START
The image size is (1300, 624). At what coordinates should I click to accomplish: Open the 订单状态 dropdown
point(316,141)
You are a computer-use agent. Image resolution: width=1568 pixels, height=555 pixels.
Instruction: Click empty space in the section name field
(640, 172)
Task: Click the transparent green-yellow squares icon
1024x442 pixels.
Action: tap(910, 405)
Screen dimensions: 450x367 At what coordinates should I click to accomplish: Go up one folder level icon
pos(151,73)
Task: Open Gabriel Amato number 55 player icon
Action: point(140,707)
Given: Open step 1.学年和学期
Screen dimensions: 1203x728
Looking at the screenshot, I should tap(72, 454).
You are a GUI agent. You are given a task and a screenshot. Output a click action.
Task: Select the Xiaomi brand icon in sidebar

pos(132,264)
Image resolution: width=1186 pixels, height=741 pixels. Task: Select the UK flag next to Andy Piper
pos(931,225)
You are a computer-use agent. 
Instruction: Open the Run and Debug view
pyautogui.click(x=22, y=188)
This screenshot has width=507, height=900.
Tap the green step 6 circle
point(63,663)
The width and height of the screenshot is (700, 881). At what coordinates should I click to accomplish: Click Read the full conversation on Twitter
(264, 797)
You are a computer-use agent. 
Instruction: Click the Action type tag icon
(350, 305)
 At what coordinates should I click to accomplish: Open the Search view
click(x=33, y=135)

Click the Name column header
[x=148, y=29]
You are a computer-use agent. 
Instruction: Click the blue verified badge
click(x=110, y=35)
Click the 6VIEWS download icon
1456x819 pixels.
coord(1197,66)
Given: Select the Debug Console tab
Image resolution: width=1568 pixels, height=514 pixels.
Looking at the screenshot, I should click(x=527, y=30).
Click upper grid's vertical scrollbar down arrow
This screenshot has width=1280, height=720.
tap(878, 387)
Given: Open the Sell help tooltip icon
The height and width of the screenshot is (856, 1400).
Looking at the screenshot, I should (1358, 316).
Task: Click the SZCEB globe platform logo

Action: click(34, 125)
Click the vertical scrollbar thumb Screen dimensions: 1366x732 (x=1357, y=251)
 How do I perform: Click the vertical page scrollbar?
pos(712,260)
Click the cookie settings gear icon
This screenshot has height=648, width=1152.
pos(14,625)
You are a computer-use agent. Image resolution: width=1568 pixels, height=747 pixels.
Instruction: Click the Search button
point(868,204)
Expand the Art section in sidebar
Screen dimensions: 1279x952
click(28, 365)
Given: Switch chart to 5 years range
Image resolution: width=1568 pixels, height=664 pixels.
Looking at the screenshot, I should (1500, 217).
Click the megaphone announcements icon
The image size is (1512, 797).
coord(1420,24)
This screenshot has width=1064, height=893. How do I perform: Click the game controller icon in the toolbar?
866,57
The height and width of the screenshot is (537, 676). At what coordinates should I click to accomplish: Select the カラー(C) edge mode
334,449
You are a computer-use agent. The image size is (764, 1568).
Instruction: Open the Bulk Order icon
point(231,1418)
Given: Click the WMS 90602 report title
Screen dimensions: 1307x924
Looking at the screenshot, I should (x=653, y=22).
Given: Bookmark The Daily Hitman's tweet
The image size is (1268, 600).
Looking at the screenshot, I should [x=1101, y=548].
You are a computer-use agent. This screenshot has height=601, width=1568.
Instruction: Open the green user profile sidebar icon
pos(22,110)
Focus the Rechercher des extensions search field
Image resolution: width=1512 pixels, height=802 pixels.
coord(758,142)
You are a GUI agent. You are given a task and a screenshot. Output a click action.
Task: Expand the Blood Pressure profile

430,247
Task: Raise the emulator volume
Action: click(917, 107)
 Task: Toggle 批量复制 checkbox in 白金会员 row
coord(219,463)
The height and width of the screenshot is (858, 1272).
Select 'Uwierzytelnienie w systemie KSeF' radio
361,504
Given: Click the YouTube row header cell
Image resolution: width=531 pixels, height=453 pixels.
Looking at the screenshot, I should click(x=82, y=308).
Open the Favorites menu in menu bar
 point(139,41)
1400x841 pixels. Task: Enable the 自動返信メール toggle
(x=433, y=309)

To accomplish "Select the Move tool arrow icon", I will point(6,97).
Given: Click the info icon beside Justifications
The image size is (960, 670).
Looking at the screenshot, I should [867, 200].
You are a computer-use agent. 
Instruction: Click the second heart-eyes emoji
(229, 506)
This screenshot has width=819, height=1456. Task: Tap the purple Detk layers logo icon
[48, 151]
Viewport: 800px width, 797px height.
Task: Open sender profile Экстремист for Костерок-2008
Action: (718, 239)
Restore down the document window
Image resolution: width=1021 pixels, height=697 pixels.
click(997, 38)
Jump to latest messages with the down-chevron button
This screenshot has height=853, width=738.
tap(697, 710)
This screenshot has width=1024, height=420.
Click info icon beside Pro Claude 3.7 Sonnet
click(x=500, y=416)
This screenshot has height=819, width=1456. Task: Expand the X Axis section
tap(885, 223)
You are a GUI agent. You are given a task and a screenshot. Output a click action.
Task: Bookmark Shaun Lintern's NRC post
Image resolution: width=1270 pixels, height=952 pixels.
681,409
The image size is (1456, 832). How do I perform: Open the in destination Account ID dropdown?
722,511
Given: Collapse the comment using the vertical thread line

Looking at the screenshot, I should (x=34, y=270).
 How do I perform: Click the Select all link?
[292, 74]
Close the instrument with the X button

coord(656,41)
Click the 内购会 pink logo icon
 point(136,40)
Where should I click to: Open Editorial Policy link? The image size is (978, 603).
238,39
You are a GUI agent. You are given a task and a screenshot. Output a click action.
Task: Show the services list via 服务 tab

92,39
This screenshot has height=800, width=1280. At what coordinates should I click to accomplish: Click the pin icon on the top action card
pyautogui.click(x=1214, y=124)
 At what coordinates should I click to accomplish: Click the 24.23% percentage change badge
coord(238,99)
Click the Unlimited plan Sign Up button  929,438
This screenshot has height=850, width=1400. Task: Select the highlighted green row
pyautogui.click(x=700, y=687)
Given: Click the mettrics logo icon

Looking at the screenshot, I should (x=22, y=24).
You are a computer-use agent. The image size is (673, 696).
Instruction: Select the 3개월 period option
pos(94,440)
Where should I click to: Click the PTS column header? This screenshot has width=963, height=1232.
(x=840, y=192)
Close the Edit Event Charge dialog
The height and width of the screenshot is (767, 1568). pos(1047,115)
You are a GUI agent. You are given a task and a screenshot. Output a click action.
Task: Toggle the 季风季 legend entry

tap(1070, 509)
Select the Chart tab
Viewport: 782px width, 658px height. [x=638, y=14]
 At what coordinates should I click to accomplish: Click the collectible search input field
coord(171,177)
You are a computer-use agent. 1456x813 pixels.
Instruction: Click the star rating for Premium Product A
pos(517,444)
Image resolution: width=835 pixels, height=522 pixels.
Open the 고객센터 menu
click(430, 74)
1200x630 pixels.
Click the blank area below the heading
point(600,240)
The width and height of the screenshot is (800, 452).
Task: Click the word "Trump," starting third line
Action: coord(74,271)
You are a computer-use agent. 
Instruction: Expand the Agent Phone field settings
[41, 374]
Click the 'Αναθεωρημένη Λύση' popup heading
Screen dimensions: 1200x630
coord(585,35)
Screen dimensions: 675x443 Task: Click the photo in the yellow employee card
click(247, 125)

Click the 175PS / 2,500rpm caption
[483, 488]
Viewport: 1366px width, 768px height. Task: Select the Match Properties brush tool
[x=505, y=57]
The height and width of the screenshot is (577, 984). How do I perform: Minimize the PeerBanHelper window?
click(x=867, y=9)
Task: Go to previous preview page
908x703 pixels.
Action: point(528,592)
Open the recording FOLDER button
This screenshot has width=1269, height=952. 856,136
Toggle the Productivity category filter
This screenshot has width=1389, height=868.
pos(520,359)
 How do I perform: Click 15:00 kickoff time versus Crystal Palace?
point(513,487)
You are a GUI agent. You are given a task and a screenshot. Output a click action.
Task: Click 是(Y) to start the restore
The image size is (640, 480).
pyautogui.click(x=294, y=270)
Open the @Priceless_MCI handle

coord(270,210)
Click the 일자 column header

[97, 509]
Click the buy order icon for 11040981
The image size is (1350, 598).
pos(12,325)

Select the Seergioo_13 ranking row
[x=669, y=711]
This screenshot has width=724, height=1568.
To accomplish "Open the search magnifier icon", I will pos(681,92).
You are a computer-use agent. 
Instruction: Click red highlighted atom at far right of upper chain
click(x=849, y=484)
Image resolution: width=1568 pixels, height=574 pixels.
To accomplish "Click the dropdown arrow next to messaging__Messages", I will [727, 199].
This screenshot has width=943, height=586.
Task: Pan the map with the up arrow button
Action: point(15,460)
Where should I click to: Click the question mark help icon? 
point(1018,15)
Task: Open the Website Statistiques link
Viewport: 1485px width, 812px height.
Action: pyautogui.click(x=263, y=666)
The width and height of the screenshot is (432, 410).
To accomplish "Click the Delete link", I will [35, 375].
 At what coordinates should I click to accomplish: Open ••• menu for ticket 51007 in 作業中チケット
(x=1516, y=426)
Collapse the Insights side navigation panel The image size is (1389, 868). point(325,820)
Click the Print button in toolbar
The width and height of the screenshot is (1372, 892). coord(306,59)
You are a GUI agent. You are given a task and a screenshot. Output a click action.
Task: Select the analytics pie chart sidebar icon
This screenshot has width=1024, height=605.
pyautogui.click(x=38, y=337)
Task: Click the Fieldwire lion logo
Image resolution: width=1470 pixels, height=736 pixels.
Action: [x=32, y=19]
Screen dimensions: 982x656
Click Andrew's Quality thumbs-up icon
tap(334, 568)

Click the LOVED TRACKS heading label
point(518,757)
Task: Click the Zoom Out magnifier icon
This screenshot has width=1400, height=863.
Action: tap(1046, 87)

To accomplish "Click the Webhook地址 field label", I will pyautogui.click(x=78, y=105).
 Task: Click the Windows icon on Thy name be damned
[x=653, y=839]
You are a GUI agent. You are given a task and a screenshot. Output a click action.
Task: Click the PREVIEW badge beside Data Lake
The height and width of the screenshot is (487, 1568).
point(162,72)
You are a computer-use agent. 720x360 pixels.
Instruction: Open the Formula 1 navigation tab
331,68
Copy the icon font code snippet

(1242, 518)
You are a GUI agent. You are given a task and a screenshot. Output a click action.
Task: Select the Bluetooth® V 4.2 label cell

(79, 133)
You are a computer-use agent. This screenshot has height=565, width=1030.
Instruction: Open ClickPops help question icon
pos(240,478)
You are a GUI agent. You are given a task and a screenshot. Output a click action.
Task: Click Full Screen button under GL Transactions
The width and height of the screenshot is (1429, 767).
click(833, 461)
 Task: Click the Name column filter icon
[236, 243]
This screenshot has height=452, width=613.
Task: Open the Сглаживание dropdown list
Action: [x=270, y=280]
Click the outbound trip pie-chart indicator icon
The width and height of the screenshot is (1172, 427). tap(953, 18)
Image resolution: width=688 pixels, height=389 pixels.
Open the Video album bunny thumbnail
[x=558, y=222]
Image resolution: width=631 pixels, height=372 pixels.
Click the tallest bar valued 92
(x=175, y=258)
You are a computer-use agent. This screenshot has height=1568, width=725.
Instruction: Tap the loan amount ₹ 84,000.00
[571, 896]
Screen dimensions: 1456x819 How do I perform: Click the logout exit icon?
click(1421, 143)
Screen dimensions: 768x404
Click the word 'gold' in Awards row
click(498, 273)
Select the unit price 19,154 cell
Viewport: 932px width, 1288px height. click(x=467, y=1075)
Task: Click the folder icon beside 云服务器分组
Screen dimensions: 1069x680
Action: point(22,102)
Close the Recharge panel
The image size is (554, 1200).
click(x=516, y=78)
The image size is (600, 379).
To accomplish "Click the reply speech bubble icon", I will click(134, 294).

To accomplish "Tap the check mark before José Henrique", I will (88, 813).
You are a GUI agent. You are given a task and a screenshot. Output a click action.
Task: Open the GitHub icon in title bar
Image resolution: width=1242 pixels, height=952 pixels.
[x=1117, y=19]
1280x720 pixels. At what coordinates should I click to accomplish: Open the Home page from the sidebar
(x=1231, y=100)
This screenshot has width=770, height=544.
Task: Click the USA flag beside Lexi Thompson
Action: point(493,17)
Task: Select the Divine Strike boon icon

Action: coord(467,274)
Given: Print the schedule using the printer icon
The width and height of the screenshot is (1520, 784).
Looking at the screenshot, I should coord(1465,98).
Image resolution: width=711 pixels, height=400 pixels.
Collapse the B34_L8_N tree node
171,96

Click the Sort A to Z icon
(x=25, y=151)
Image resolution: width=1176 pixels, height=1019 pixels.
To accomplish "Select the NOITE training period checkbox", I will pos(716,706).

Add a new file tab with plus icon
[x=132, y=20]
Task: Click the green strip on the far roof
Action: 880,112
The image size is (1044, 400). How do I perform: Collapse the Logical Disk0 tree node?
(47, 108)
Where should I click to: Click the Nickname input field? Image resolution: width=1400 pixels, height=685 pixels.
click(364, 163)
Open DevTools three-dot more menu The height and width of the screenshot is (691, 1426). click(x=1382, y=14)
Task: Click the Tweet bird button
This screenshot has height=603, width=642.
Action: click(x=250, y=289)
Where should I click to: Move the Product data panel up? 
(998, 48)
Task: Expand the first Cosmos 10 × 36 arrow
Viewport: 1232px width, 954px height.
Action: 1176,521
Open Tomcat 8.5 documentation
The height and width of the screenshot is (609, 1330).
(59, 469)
END
- [GOAL]
Set out the part of the material above that opens with the line containing "Click the vertical scrollbar" and closes with the line containing "Looking at the screenshot, I should (x=653, y=22)." as a Markdown table with the columns Row and Line. Number each line in order and skip any blank lines.

- [RESPONSE]
| Row | Line |
|---|---|
| 1 | Click the vertical scrollbar thumb Screen dimensions: 1366x732 (x=1357, y=251) |
| 2 |  How do I perform: Click the vertical page scrollbar? |
| 3 | pos(712,260) |
| 4 | Click the cookie settings gear icon |
| 5 | This screenshot has height=648, width=1152. |
| 6 | pos(14,625) |
| 7 | You are a computer-use agent. Image resolution: width=1568 pixels, height=747 pixels. |
| 8 | Instruction: Click the Search button |
| 9 | point(868,204) |
| 10 | Expand the Art section in sidebar |
| 11 | Screen dimensions: 1279x952 |
| 12 | click(28, 365) |
| 13 | Given: Switch chart to 5 years range |
| 14 | Image resolution: width=1568 pixels, height=664 pixels. |
| 15 | Looking at the screenshot, I should (1500, 217). |
| 16 | Click the megaphone announcements icon |
| 17 | The image size is (1512, 797). |
| 18 | coord(1420,24) |
| 19 | This screenshot has width=1064, height=893. How do I perform: Click the game controller icon in the toolbar? |
| 20 | 866,57 |
| 21 | The height and width of the screenshot is (537, 676). At what coordinates should I click to accomplish: Select the カラー(C) edge mode |
| 22 | 334,449 |
| 23 | You are a computer-use agent. The image size is (764, 1568). |
| 24 | Instruction: Open the Bulk Order icon |
| 25 | point(231,1418) |
| 26 | Given: Click the WMS 90602 report title |
| 27 | Screen dimensions: 1307x924 |
| 28 | Looking at the screenshot, I should (x=653, y=22). |